- _PROBLEM STATEMENT_
Below are entries to reproduce exactly, apart from their pictures.

═══

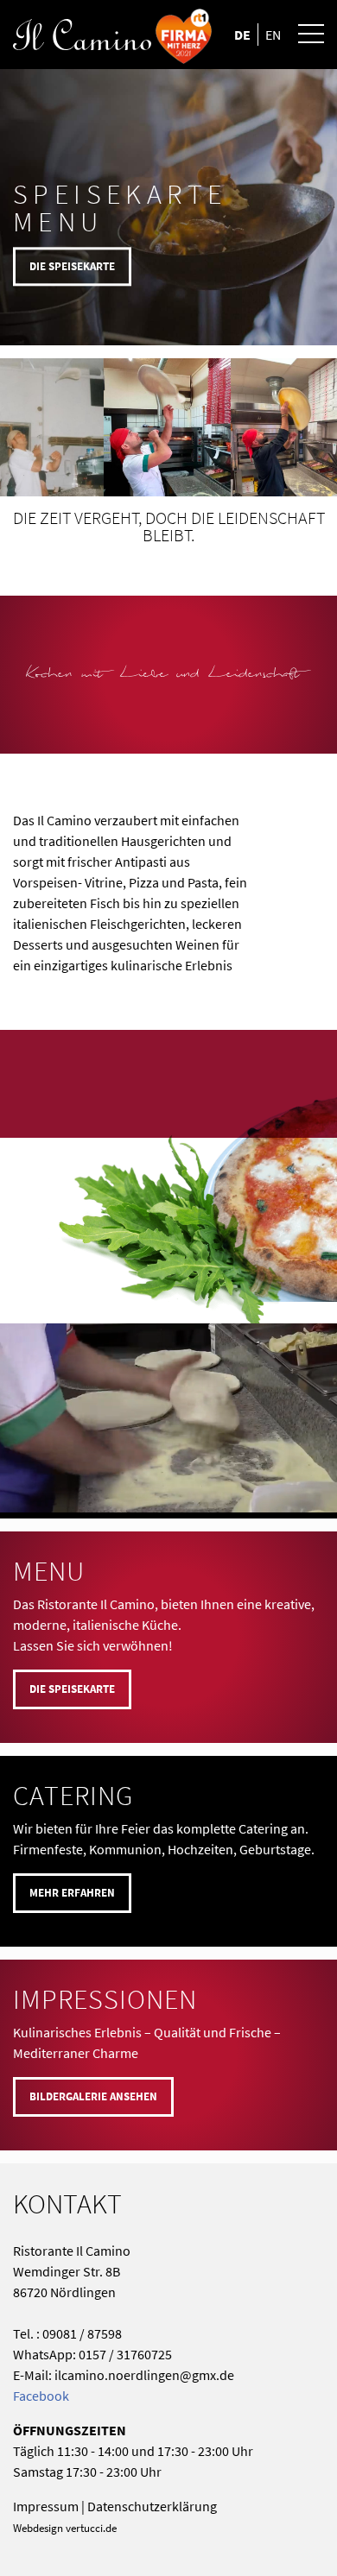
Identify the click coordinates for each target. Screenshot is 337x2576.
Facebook (41, 2395)
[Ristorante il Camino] (137, 34)
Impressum (46, 2506)
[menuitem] (302, 34)
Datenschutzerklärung (152, 2506)
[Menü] (302, 34)
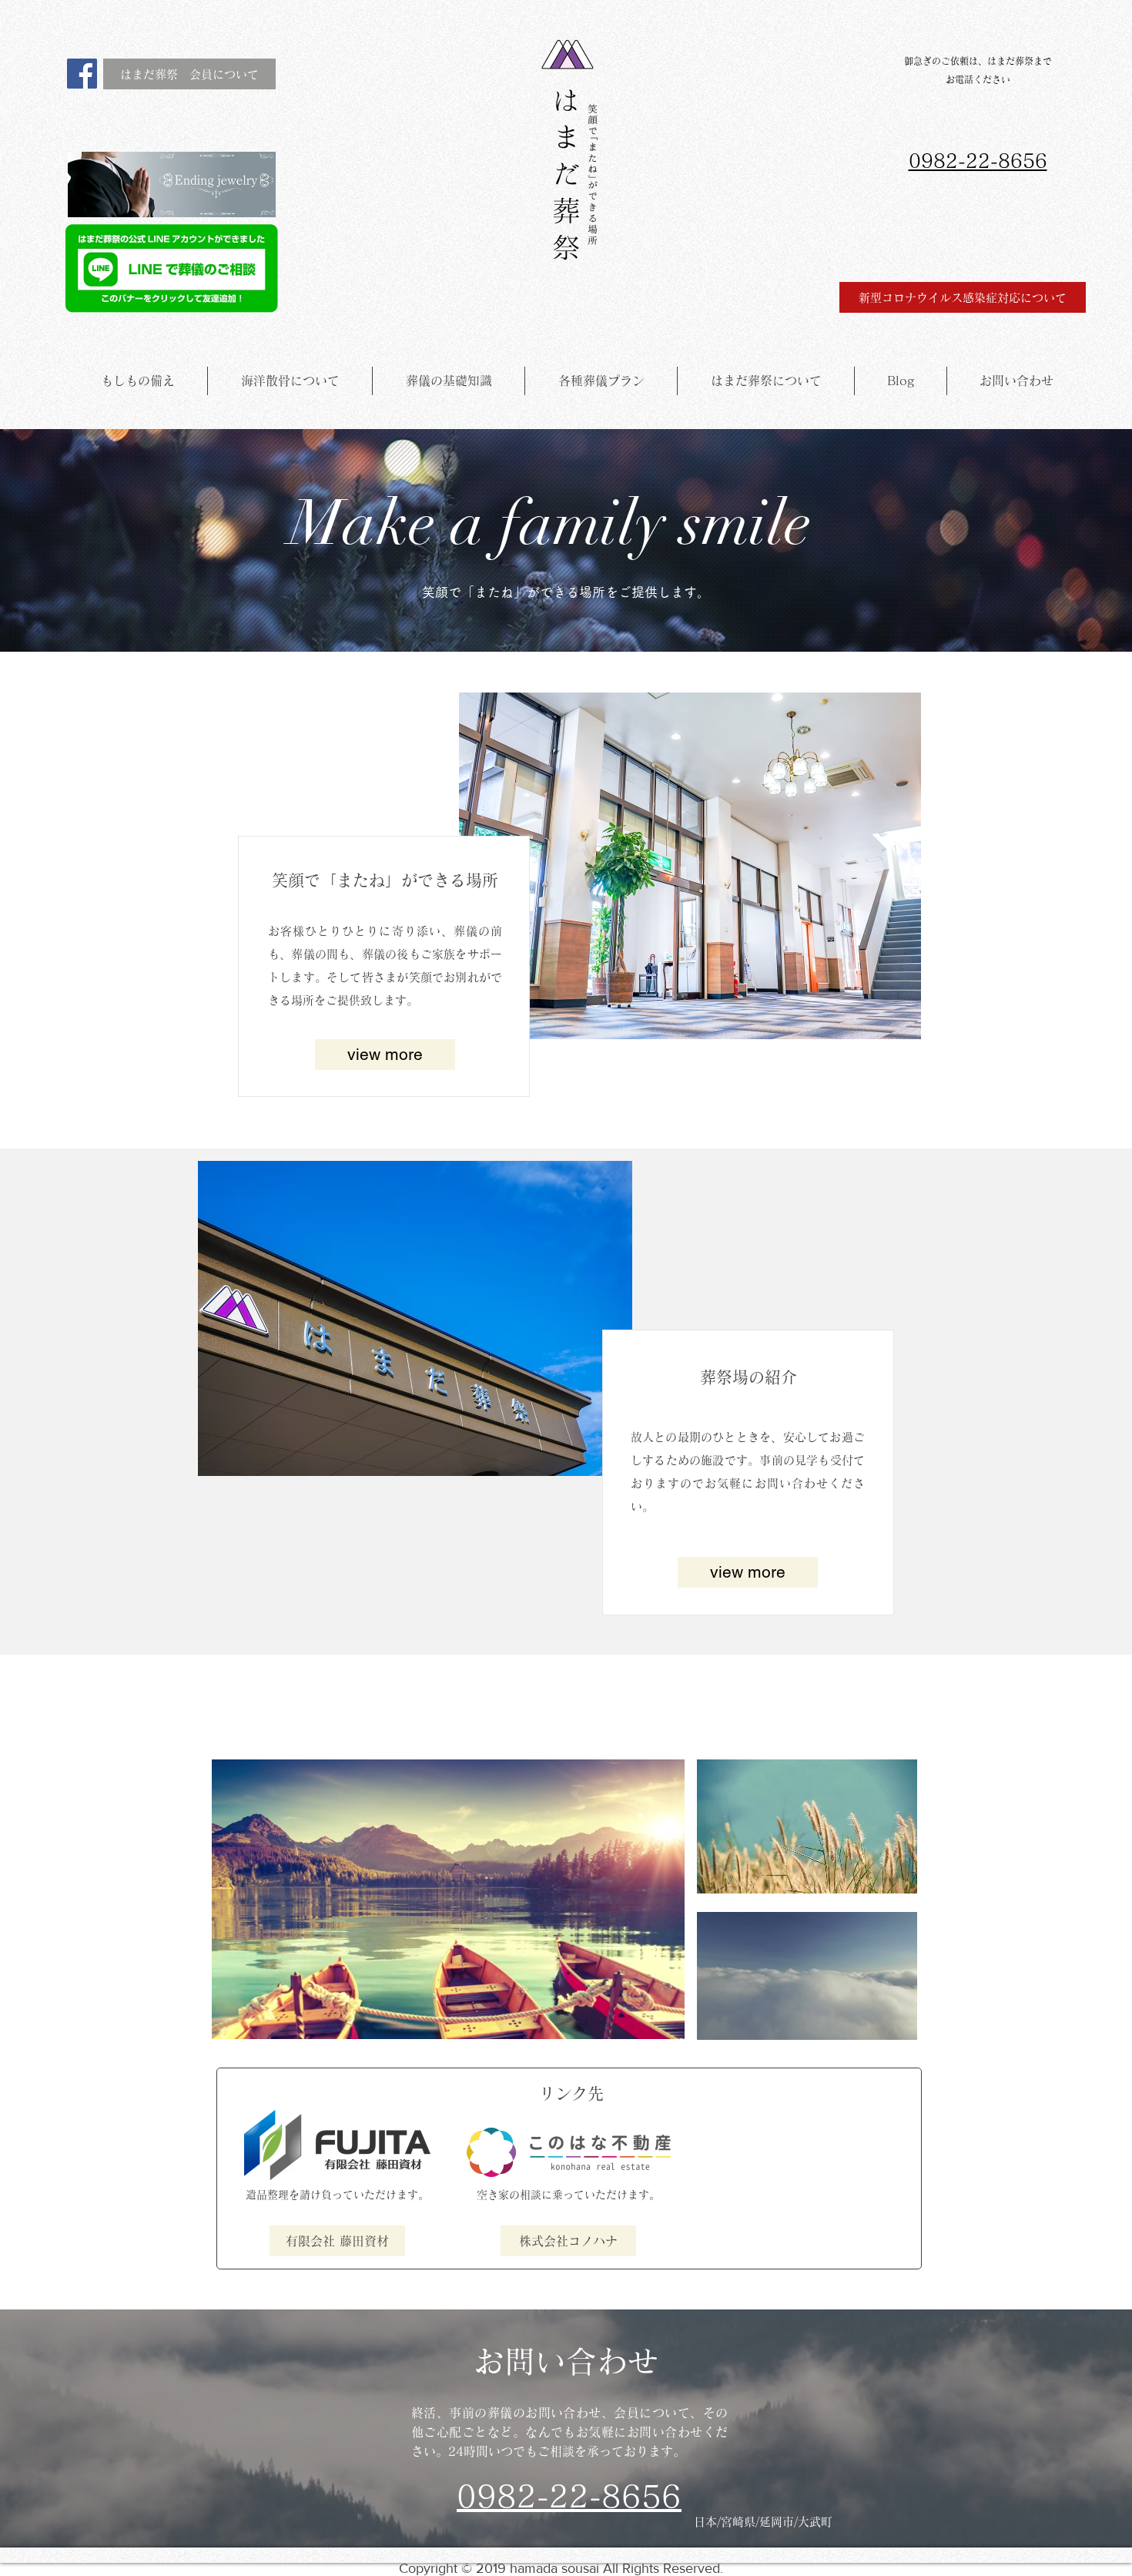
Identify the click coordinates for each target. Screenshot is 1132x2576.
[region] (448, 1899)
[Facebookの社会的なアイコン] (82, 74)
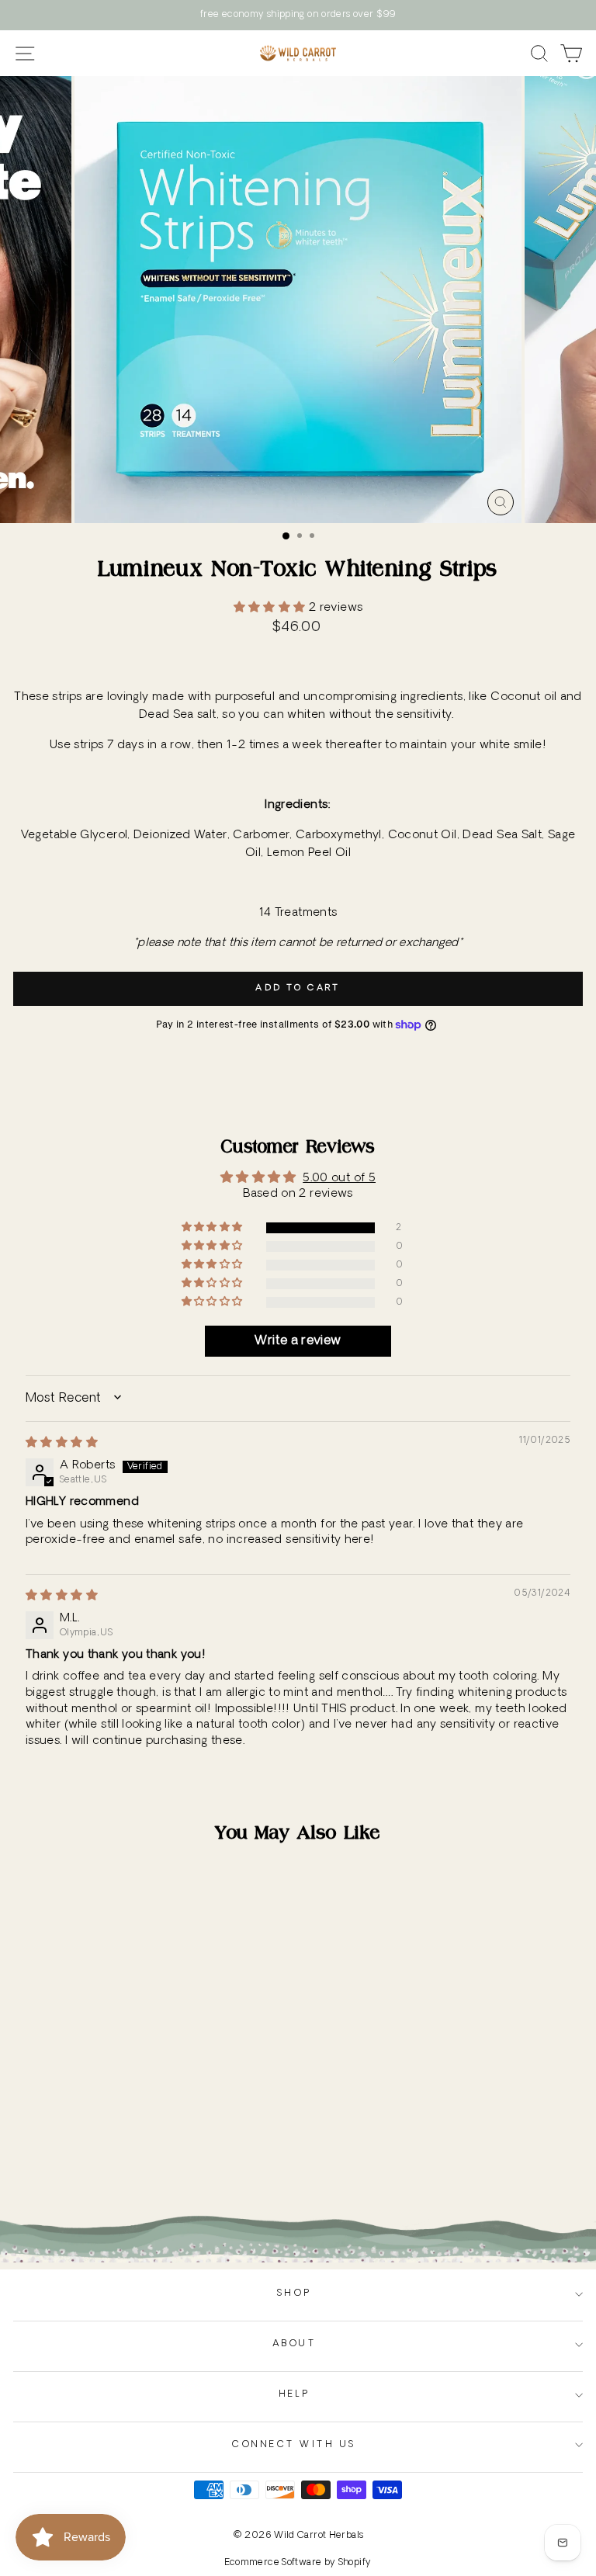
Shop (294, 2293)
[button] (271, 608)
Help (294, 2394)
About (294, 2344)
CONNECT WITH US (294, 2444)
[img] (62, 1443)
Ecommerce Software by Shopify (298, 2562)
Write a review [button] (298, 1341)
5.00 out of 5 (339, 1178)
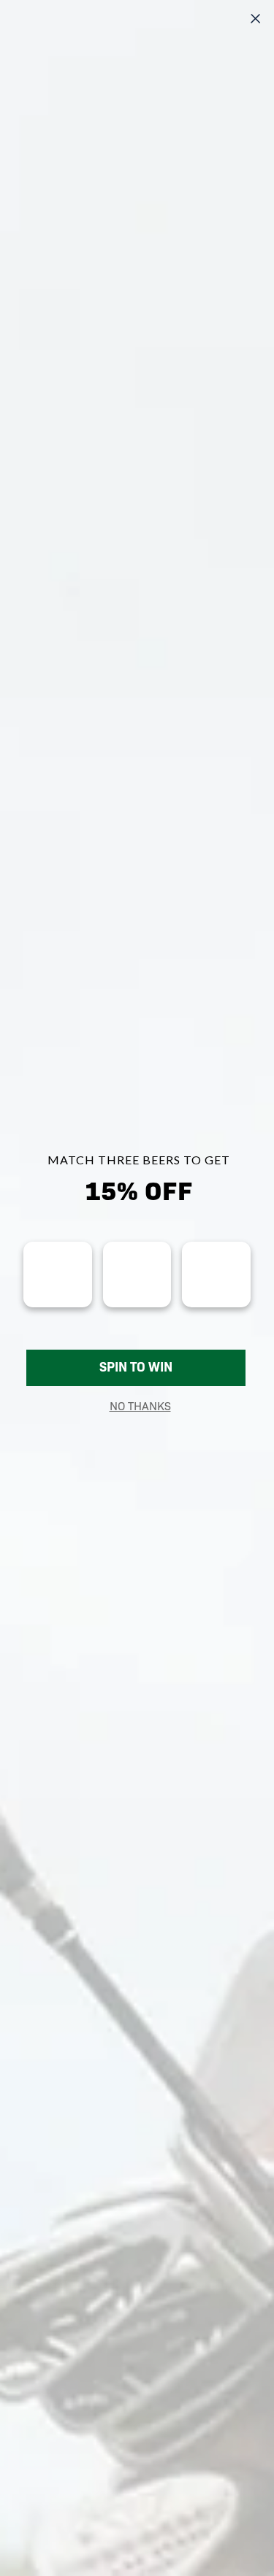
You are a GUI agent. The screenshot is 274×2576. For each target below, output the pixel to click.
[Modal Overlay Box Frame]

═══

- _SOLUTION TO THIS PROBLEM_
Identify the click coordinates for each target. Screenshot is 337x2576.
Facebook (41, 2395)
[Ristorante il Camino] (137, 34)
Impressum (46, 2506)
[menuitem] (302, 34)
Datenschutzerklärung (152, 2506)
[Menü] (302, 34)
Identify the click coordinates for each target. Screenshot is 1132x2576.
[region] (448, 1899)
[Facebookの社会的なアイコン] (82, 74)
Shop (294, 2293)
[button] (271, 608)
Help (294, 2394)
About (294, 2344)
CONNECT WITH US (294, 2444)
[img] (62, 1443)
Ecommerce Software by Shopify (298, 2562)
Write a review [button] (298, 1341)
5.00 out of 5 (339, 1178)
You are a GUI agent. The screenshot is 274×2576. For each target below, output the pixel to click.
[Modal Overlay Box Frame]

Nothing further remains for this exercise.